● TRY IT:
Transcribe exactly everything in the data below from the line containing "Instant Gold Refining (57, 2539)" down to the line containing "[A proč?] (61, 283)", both lines included and nothing further.
[Start of Attachment]
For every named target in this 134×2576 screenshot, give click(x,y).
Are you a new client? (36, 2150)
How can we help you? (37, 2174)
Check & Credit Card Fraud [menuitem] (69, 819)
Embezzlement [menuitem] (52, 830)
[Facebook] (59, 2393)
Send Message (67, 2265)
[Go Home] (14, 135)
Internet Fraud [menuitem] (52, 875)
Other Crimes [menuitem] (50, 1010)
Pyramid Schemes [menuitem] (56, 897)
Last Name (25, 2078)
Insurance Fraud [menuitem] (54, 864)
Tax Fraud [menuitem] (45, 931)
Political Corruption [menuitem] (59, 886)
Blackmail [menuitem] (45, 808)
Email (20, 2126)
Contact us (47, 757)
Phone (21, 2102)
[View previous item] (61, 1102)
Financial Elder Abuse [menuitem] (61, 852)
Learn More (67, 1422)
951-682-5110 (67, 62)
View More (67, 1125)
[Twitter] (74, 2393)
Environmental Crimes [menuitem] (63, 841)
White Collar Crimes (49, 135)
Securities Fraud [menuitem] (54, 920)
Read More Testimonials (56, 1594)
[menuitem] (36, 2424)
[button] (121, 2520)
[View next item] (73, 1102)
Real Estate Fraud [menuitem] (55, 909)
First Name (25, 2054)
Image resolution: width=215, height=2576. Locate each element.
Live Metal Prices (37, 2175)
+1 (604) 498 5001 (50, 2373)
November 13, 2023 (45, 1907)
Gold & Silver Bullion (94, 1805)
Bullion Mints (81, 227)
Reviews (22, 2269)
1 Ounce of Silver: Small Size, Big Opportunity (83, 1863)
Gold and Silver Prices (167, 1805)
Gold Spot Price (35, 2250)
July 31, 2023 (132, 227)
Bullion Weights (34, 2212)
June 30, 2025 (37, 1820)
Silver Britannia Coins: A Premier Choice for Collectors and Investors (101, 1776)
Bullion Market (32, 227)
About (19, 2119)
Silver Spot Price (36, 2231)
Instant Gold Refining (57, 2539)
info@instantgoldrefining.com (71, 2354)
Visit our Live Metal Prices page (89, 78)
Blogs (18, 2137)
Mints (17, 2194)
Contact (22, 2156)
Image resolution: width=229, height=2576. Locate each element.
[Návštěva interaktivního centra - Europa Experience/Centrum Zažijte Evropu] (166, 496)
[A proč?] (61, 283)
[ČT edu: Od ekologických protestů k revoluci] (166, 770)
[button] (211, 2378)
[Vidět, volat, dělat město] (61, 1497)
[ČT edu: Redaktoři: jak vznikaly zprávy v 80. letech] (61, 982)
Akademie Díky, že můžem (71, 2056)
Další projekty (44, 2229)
[End of Attachment]
● EXERCISE RESPONSE:
Instant Gold Refining (57, 2539)
info@instantgoldrefining.com (71, 2354)
Visit our Live Metal Prices page (89, 78)
Blogs (18, 2137)
Mints (17, 2194)
Contact (22, 2156)
Image resolution: width=229, height=2576. Locate each element.
[Návštěva interaktivního centra - Europa Experience/Centrum Zažijte Evropu] (166, 496)
[A proč?] (61, 283)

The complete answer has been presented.